To adjust the tailstock, the nuts N ([Fig. 3]) are first loosened and then the upper part A is shifted sidewise by turning screw S. Scales are provided on some tailstocks for measuring the amount of this adjustment; if there is no scale, draw a line across the movable and stationary parts A and B, when the tailstock is set for straight turning. The movement of the upper line in relation to the lower will then show the offset, which can be measured with a scale.

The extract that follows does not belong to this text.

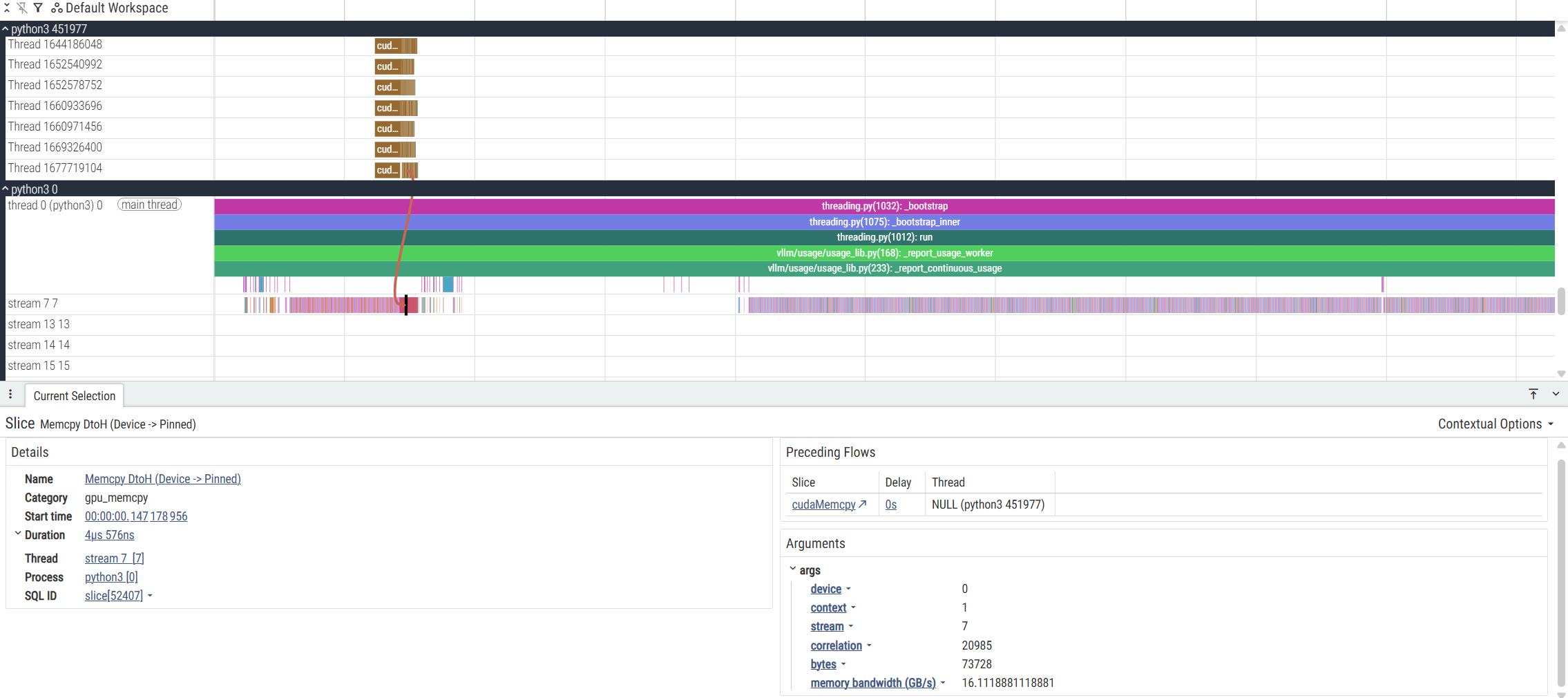Collapse the python3 451977 process group

coord(6,29)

When the adjustment has been made, nuts N are tightened and the part to be turned, with a dog attached, is placed between the centers the same as for straight turning. The taper end is then reduced by turning, but before it is near the finished size, the work is removed and the taper tested by inserting it in the gage. If it is much out, this can be felt, as the end that is too small can be shaken in the hole. Suppose the plug did not taper enough and only the small end came into contact with the gage, as shown somewhat exaggerated at D; in that case the center would be shifted a little more towards the front, whereas if the taper were too steep, the adjustment would, of course, be in the opposite direction. A light cut would then be taken, to be followed by another test. If the plug should fit the gage so well that there was no perceptible shake, it could be tested more closely as follows: Draw three or four chalk lines along the tapering surface, place the work in the gage and turn it a few times. The chalk marks will then show whether the taper of the plug corresponds to that of the gage; for example, if the taper is too great, the marks will be rubbed out on the large end, but if the taper is correct, the lines throughout their length will be partially erased.

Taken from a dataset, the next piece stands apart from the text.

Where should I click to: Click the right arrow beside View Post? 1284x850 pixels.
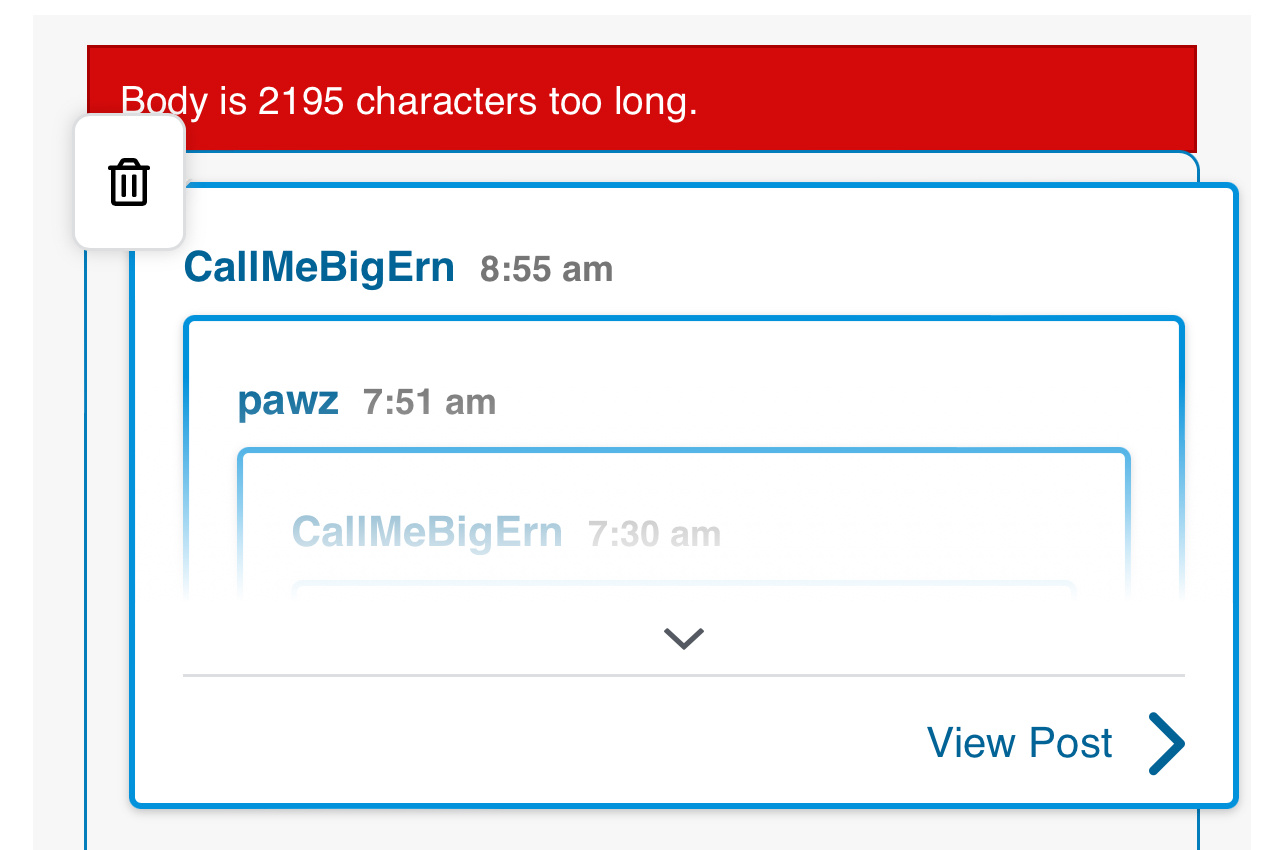coord(1166,743)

Another and more accurate method of testing tapers is to apply a thin coat of Prussian-blue to one-half of the tapering surface, in a lengthwise direction. The work is then inserted in the hole or gage and turned to mark the bearing. If the taper is correct, the bearing marks will be evenly distributed, whereas if the taper is incorrect, they will appear at one end. Tapering pieces that have to be driven tightly into a hole, such as a piston-rod, can be tested by the location of the bearing marks produced by actual contact.
After the taper is found to be correct, the plug is reduced in size until it just enters the gage as at C. The final cut should leave it slightly above the required size, so that a smooth surface can be obtained by filing. It should be mentioned that on work of this kind, especially if great accuracy is required, the final finish is often obtained by grinding in a regular grinding machine, instead of by filing. When this method is employed, a lathe is used merely to rough-turn the part close to size.

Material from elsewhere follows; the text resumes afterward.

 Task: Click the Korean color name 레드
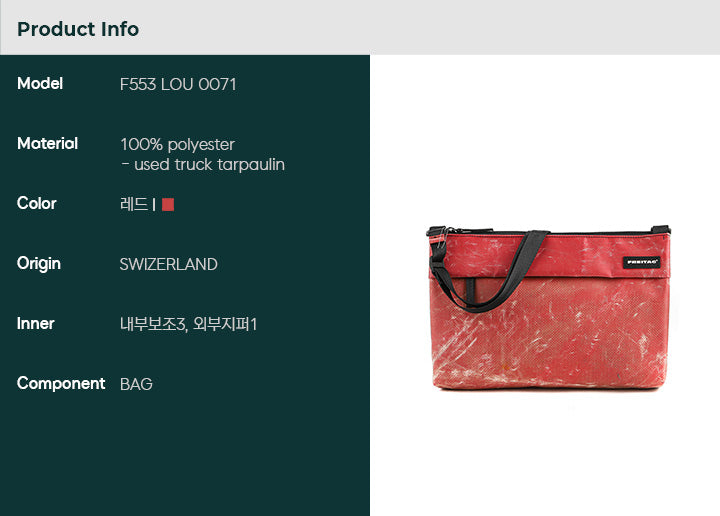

Fig. 5. Setting Work for Taper Turning by use of Caliper Gage
When the amount that the tailstock center should be offset is determined by calculating, as in the foregoing example, it is usually necessary to make slight changes afterward, and the work should be tested before it is too near the finished size so that in case one or more trial cuts are necessary, there will be material enough to permit this. When there are a number of tapered pieces to be turned to the same taper, the adjustment of the tailstock center will have to be changed unless the total length of each piece and the depth of the center holes are the same in each case.